Nascido em Belo Horizonte, criado no Espírito Santo e radicado no Rio de Janeiro, você vem colecionando uma boa bagagem cultural ao longo de sua vida, é isso acabou se tornando visível em suas músicas. Como foi realizar essa repescagem de suas origens e principalmente como vê o contraste cultural de cada lugar em que passou?
Pergunta difícil! Acho que para responder bem tenho que fazer uma releitura da minha vida até aqui. Mas talvez seja possível responder isso comentando um pouco algumas músicas do disco. “Israel”, por exemplo, é sobre um amigo da adolescência, quando eu morava no Espírito Santo. Essa música me transporta muito para esse período, de se encontrar na rua, sair pelo bairro junto sem ter muito o que fazer, dos desafios e cenários daquela época. Foi também no Espírito Santo que tive meu primeiro contato com o forró. O bairro que a gente morava recebeu grandes atrações, como Falamansa, Trio Nordestino, entre outros. Tinha um movimento do forró grande lá. Minas para mim é a terra materna. Era onde eu passava minhas férias escolares, meu time de coração é de lá, o Cruzeiro. Inclusive, a música “Xote de Realidade” surgiu depois de uma tentativa fracassada de ver um jogo do Cruzeiro em Juiz de Fora: “Olha eu saí daqui só pra te ver…”. E o Rio de Janeiro é a cidade que escolhi para morar, na minha vida adulta. Aqui tive os maiores encantamentos com a música, com a cultura brasileira de forma geral. Senti-me mais próximo do buliço cultural do país, inclusive mais à vontade para colocar minhas próprias canções na rua.
Definindo-se como um cronista do caos, você acaba conseguindo transportar o ouvinte direto para versões trabalhadas de representações da sua vida unindo memórias coletivas e pessoais em uma verve poética e agridoce. Nesse caso, como costuma ser o seu processo criativo na hora de compor?
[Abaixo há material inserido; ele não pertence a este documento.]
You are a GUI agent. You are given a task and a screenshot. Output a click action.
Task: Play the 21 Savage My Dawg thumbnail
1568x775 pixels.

Geralmente eu começo com a melodia. Não consigo escrever uma letra solta e depois musicar, pelo menos por enquanto. Pra mim a base da canção é a melodia. O máximo que a letra pode fazer é ressaltar o que as notas já dizem. Acontece também da melodia já vir com algum pedaço de letra ou até com algumas sílabas soltas ou vogais insinuantes, que acabam me orientando na escolha das palavras. Depois desse começo, da melodia e fragmentos de letras, eu tento encontrar o tema da música. Isso é muito importante no meu processo: definir o tema da canção, sobre o que ela está falando, o mote. Pode até mudar depois, mas geralmente só consigo avançar na composição se descubro aquilo que aquelas palavras estão tentando alcançar. É o tema também que costura as notas, as palavras e, a médio prazo, até mesmo os arranjos possíveis. Esse lado cronista do caos que você mencionou na pergunta acho que vem de uma característica antiga minha, de ser muito observador. Talvez pela minha timidez, o que restava era observar atentamente o meu entorno. Agora, nas canções, estou perdendo a timidez e começando a contar aquilo que vi e vejo.
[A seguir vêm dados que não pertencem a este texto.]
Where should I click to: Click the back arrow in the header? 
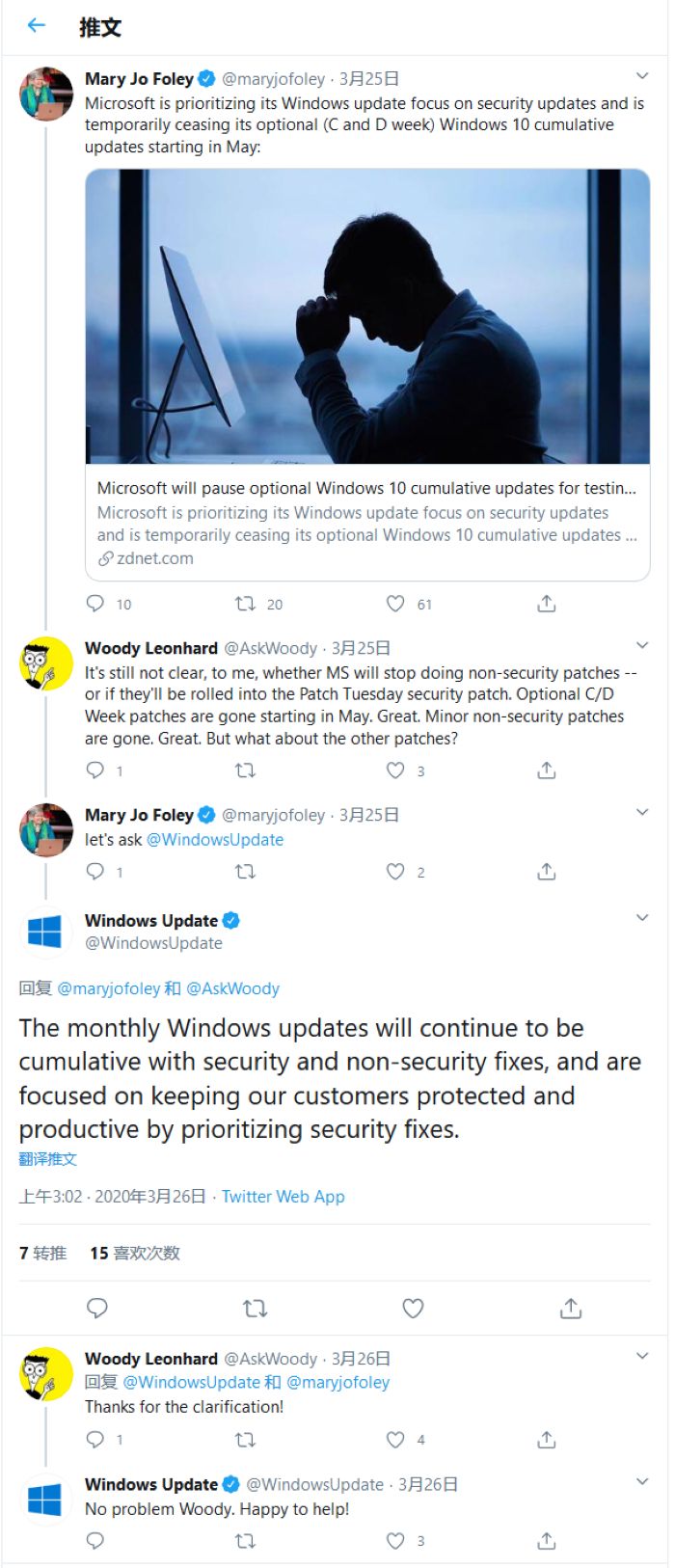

Para finalizarmos, eu gostaria de perguntar um pouco mais sobre como estão as suas expectativas para o sucesso desse lançamento e também o que espera que os ouvintes possam sentir com sua música?
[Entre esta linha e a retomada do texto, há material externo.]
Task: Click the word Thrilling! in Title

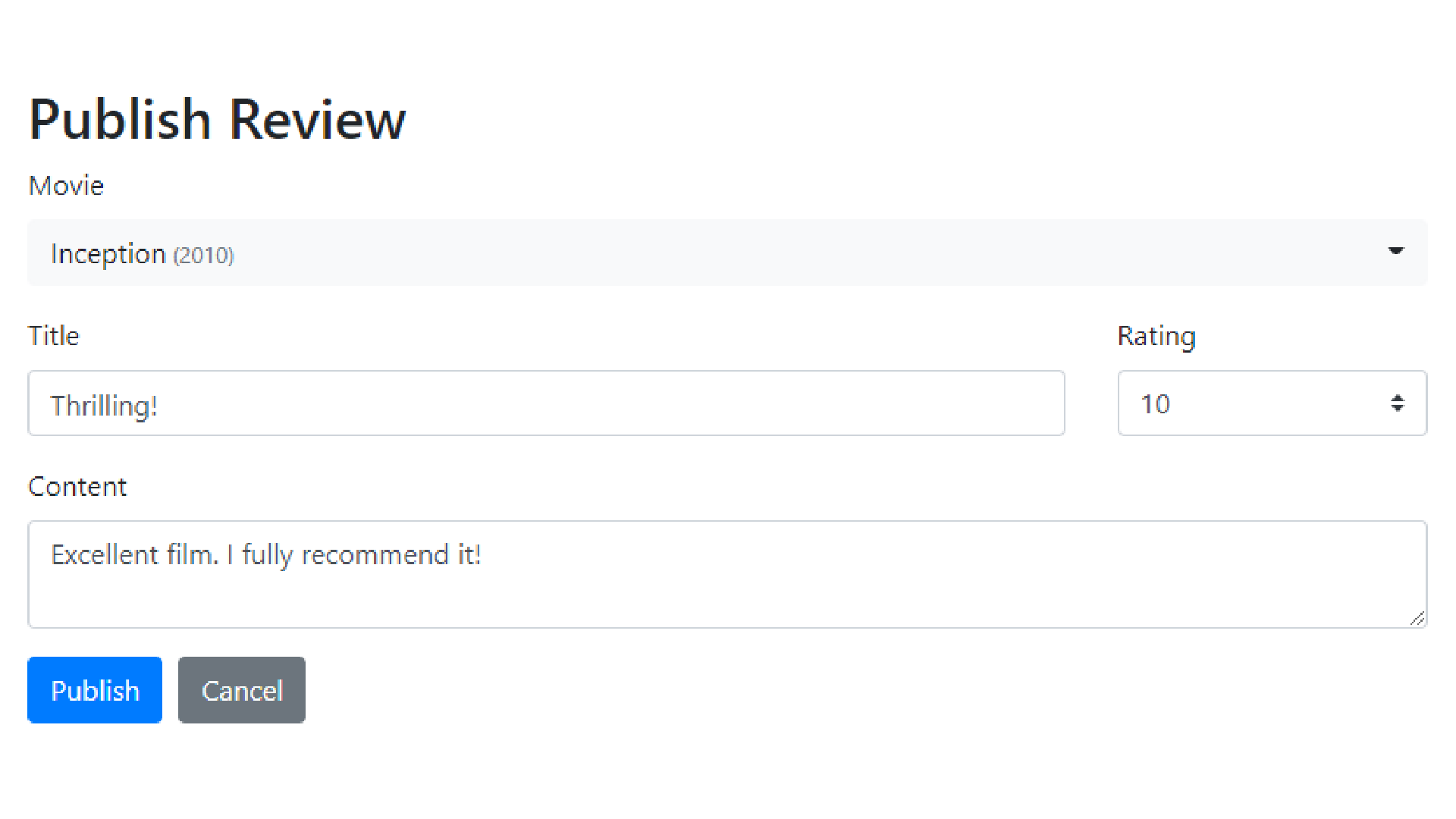Action: tap(104, 406)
Olha, por enquanto estou bem satisfeito com os retornos que tem me chegado. O disco ainda não foi muito além do meu próprio círculo, mas esse círculo já está crescendo e espero que cresça cada vez mais, para chegar nas pessoas que ainda não tiveram contato com minhas composições. E, quando chegar, espero que elas sintam a mesma coisa que eu sinto quando escuto uma música que me arrebata: de ter descoberto algo novo que estava esperando ouvir a muito tempo.